MUSM professors on Savannah campus
Drs. Kim Roth and Janine Chalk - Photo by John Carrington

SAVANNAH – An interprofessional project led by Mercer University School of Medicine (MUSM) faculty aimed at researching the use of telehealth to help farmworkers access mental health services has been selected for an American Association of Medical Colleges (AAMC) Telehealth Equity Catalyst (TEC) Award.

Recent research conducted by the Georgia Rural Health Innovation Center shows an alarming mental health crisis for the state’s farmers, finding that more than a quarter of respondents reported thinking of dying by suicide at least once per month. This project, “Implementing a co-curricular interprofessional education program to improve farmworker access to mental health services in rural GA” aims to offer solutions for meeting these mental health care needs.

Led by Dr. Kimberly Roth, assistant professor of community medicine and Dr. Janine Chalk-Wilayto, associate professor of anatomy on the Savannah campus, the project team also includes faculty from Mercer’s Master of Family Therapy (MFT) and Physician Assistant (PA) programs. Building coordinated care teams of students from the M.D., PA, and MFT programs, this learning module will teach these students how to integrate mental health care into primary care.

“By bringing students into the field, we’ll be helping these future providers be more comfortable with meeting the needs of this population,” said Dr. Roth. “They’ll learn appropriate actions to take as a primary care provider in a rural area.”

In addition to working in a highly stressful occupation, farmworkers face structural barriers to mental health care such as transportation, cost, access to Spanish-speaking providers and the migratory nature of their work. To address these barriers, the project will study the feasibility and acceptability of using telehealth to access mental health services.

“Dr. Roth and the interdisciplinary teams will address issues identified in a study led by Dr. Anne Montgomery and the Georgia Rural Health Innovation Center PhD students,” said Jean Sumner, M.D., FACP, dean of MUSM. “Addressing health issues in farmworkers and rural communities is fundamental to our mission, and this effort demonstrates the ability for research to result in real-world solutions in rural communities.”

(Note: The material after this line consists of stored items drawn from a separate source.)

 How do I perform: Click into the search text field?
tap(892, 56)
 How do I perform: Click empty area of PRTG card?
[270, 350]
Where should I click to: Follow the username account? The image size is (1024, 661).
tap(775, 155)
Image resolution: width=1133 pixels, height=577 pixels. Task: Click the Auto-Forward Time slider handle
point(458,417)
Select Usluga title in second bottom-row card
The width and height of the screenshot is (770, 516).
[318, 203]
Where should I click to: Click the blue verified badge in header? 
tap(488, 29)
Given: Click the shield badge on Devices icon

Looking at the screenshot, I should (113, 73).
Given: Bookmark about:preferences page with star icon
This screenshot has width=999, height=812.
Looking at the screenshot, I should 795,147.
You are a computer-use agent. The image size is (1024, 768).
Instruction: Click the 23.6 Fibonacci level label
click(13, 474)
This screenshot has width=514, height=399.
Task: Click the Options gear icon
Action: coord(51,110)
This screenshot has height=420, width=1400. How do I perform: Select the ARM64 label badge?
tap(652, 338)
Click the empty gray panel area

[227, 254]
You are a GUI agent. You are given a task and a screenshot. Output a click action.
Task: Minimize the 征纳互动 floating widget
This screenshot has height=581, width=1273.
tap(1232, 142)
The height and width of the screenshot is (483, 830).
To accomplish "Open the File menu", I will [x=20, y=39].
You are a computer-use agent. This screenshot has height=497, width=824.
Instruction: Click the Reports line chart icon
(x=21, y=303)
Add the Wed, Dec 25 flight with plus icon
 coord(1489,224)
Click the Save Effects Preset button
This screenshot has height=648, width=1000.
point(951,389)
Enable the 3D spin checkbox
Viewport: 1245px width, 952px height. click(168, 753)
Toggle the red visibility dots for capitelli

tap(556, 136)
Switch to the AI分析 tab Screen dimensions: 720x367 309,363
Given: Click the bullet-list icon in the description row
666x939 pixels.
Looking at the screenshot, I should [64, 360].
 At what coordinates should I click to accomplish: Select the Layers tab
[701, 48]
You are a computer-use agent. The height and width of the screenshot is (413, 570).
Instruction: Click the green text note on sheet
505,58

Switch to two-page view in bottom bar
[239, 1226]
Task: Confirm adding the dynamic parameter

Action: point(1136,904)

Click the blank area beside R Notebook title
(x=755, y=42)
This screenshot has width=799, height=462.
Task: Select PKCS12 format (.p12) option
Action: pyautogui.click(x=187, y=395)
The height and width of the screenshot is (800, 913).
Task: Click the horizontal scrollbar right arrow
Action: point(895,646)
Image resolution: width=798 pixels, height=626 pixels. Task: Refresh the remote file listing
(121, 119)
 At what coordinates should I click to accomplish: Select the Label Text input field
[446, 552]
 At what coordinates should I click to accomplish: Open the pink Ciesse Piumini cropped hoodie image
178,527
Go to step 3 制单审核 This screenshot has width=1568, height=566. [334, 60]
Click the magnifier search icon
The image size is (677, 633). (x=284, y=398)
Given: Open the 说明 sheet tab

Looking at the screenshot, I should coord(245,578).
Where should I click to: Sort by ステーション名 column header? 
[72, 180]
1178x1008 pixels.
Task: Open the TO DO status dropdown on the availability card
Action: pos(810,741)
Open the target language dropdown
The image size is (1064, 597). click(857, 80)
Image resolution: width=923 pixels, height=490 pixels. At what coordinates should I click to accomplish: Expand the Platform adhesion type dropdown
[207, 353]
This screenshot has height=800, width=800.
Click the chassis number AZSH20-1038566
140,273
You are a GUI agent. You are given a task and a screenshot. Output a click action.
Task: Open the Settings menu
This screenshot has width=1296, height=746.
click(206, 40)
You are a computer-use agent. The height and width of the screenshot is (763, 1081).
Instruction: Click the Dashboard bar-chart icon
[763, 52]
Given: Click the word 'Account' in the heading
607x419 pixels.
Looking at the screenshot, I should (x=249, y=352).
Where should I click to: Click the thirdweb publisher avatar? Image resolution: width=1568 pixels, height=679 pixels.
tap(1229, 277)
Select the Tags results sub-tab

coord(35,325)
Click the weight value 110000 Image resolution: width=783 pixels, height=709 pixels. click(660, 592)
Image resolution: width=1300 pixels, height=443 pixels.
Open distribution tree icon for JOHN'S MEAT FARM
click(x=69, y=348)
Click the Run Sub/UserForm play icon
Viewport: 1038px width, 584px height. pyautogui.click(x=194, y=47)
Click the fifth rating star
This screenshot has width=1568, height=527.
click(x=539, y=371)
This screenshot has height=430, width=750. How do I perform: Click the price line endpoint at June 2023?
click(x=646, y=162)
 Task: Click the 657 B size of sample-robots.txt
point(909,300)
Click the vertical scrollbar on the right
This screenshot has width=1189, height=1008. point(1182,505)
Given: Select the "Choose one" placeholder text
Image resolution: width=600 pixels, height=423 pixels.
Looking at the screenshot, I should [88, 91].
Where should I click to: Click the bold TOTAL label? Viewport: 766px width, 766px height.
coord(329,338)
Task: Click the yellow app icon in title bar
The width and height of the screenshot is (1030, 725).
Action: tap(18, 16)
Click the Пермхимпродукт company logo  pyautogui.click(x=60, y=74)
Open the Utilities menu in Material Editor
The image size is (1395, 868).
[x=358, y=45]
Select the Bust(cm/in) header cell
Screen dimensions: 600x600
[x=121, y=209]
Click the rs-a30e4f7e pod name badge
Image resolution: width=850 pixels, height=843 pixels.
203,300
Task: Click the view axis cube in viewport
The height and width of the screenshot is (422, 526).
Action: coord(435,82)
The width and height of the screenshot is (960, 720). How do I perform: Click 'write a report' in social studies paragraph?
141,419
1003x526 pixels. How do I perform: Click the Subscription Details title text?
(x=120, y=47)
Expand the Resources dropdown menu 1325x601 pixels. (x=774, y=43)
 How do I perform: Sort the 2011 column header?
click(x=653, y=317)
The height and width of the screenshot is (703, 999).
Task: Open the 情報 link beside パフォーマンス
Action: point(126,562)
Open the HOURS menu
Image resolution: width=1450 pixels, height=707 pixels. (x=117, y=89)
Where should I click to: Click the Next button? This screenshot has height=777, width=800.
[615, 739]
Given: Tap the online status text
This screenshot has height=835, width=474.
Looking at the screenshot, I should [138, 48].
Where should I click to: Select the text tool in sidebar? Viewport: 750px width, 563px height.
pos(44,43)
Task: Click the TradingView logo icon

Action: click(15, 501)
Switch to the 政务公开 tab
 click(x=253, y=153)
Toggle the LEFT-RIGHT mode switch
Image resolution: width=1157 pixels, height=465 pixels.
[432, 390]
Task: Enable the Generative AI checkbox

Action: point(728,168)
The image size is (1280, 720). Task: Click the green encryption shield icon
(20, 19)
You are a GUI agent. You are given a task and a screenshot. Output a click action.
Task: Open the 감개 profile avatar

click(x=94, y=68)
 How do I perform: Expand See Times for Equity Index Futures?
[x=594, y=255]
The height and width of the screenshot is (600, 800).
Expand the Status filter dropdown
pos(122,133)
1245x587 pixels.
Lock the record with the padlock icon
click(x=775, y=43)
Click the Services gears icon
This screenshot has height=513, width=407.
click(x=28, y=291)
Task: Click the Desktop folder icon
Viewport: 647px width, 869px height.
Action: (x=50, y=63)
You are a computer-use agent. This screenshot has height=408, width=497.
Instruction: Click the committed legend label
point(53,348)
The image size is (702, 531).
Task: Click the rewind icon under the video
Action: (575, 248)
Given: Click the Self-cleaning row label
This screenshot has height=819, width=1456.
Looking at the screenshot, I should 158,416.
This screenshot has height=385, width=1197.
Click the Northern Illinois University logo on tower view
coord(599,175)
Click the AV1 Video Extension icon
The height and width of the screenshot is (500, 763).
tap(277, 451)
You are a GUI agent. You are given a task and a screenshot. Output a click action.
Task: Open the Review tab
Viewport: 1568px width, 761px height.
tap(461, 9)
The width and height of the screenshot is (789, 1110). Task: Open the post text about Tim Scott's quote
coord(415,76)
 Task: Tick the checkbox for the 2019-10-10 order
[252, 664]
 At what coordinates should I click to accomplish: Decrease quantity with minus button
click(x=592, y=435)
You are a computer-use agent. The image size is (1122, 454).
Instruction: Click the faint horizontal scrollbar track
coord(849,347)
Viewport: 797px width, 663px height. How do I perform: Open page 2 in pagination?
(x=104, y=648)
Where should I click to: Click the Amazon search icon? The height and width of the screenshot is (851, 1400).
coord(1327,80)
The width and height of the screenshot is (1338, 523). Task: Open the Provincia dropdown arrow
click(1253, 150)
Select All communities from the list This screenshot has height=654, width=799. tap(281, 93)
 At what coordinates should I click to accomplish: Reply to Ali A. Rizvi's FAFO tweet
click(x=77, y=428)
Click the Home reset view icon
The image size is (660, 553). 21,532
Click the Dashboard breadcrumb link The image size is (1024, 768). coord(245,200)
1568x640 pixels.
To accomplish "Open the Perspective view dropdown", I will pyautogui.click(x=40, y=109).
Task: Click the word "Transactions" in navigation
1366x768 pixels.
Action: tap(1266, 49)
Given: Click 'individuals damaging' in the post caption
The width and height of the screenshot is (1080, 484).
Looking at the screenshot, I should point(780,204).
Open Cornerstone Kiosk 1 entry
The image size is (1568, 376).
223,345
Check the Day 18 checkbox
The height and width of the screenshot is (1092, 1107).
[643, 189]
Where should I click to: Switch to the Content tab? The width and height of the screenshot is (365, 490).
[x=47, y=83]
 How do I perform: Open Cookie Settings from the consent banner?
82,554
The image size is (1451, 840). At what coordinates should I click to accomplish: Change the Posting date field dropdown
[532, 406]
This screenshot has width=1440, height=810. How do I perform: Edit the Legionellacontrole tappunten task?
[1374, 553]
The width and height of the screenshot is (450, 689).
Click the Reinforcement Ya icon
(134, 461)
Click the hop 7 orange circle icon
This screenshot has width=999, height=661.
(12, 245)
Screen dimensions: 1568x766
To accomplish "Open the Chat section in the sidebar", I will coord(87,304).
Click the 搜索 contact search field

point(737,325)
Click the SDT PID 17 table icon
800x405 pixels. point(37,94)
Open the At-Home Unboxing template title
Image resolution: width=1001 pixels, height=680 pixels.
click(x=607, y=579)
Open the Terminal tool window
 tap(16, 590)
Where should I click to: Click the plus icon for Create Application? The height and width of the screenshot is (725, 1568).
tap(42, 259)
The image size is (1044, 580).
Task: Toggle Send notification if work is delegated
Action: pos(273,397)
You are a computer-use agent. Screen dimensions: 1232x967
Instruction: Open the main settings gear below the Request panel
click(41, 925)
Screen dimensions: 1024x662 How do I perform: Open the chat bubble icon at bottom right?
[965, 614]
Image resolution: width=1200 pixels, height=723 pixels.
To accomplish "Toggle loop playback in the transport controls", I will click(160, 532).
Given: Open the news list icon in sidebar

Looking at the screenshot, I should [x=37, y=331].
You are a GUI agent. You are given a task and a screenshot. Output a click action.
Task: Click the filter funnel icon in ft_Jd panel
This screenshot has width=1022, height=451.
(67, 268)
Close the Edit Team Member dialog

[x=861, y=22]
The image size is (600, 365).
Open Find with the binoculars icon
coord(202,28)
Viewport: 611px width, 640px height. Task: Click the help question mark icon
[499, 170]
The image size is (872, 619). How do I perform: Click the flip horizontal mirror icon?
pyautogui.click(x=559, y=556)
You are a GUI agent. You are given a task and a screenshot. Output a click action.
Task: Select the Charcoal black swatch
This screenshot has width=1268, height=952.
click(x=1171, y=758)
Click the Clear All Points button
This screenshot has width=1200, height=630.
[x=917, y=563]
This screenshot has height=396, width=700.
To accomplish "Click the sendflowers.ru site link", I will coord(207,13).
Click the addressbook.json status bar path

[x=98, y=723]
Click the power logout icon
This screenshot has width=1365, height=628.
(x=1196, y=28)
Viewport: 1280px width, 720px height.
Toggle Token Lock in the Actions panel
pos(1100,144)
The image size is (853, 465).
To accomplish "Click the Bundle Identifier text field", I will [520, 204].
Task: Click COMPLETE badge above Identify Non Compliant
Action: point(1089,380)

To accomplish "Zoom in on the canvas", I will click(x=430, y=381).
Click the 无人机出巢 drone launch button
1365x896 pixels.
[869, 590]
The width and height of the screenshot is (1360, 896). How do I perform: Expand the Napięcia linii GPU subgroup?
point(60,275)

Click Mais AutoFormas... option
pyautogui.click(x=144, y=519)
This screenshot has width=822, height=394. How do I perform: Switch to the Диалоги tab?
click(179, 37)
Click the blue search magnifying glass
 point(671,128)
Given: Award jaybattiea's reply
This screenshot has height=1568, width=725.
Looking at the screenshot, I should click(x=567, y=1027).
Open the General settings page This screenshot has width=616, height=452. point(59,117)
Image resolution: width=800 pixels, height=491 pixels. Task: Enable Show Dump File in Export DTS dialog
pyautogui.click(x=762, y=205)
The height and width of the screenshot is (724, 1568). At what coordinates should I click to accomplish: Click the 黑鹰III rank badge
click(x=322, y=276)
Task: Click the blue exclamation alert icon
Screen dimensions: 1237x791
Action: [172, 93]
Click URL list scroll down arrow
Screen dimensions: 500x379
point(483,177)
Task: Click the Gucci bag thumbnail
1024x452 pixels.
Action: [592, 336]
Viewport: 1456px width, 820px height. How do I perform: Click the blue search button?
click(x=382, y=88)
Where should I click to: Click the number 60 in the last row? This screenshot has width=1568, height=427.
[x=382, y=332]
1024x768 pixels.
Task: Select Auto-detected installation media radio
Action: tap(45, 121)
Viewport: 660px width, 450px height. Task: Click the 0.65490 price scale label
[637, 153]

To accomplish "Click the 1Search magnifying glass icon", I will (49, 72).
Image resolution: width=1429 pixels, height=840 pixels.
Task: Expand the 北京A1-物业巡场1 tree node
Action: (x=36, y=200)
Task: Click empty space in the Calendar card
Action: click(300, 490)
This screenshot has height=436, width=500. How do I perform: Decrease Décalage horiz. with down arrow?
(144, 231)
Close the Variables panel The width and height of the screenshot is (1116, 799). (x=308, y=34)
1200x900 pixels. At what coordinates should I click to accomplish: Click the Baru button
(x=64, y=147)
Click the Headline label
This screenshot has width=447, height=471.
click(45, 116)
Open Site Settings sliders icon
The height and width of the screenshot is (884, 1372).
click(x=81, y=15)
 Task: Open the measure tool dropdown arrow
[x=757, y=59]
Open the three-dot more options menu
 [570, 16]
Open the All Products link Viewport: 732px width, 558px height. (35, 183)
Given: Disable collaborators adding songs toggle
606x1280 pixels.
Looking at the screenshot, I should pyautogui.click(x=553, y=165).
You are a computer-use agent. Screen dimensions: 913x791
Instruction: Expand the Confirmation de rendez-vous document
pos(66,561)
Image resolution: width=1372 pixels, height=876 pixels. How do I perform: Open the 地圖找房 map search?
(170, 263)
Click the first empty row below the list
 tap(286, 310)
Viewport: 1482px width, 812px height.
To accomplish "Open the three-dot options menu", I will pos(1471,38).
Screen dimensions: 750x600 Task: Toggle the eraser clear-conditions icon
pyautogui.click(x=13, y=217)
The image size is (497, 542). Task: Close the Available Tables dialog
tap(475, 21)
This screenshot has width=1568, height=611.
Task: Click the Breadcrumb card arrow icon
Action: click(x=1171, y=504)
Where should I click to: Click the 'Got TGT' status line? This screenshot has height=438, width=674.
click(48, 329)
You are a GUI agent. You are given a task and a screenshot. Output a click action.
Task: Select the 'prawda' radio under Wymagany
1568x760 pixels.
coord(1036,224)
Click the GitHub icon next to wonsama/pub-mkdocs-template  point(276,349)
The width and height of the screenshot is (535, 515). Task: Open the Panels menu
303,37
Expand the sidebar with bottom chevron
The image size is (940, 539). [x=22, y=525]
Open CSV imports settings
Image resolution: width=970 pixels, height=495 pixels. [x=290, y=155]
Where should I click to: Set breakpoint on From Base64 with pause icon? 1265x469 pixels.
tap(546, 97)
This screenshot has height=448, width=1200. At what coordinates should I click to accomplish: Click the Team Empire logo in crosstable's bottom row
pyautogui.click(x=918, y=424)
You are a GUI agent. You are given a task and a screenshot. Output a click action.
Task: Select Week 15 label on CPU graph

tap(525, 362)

The first phase of the project will be to develop curriculum to train students in telehealth and cultural competency for this population. Faculty will develop modules mapped onto the National Council for Mental Well-Being Core Competencies to build coordinated care teams of students from each academic program to address mental health issues. The curriculum will integrate feedback from the students, community health partners and clinical preceptors, as well as training with standardized patients.

University faculty involved in the project are:

  • Bonzo Reddick, M.D., health director, Georgia Department of Public Health Coastal District
  • Andrew Benesh, PhD, LMFT, assistant program director, Master of Family Therapy
  • Jill R. Mattingly, DHSc, MMSc, PA-C, Chair, Physician Assistant Studies
  • Erin Fitzpatrick Lepp, MMSc, PA-C, coordinator, PA Community Engagement
  • Sherrie Williams, director of operations, Georgia Partnership for Telehealth

During the second phase of the project, students will enter the field with pilot testing at farms in Toombs County. Medical students will start with primary care screenings assessing the physical and mental well-being of the patient, then connect virtually with PA and MFT students to coordinate care. Psychiatric residents from Gateway Behavioral Health, under the supervision of Krystle L. Graham, D.O., will be on-call for consultations.

Community partners include the Toombs County Family Connection.

The Telehealth Equity Catalyst (TEC) Awardswere launched in 2021 as part of the AAMC’s efforts to continue supporting its members’ work to advance telehealth equity. Mercer will be awarded $15,000 to help finance its proposed programming. This project was selected according to the AAMC’s criteria of reflecting innovative contributions to health care delivery that can serve as models for other institutions to address and mitigate the barriers to care associated with telehealth, particularly for communities that are under-resourced with limited access to health care services.

“I’m excited to see the TEC community grow and look forward to continued partnership with our new cohort of the 2023 TEC Award recipients,” said Lisa Chew, M.D., MPH, AAMC director of clinical innovations. “By leveraging technology and community collaborations, academic medicine will continue to be a leader in improving access and equitable care.”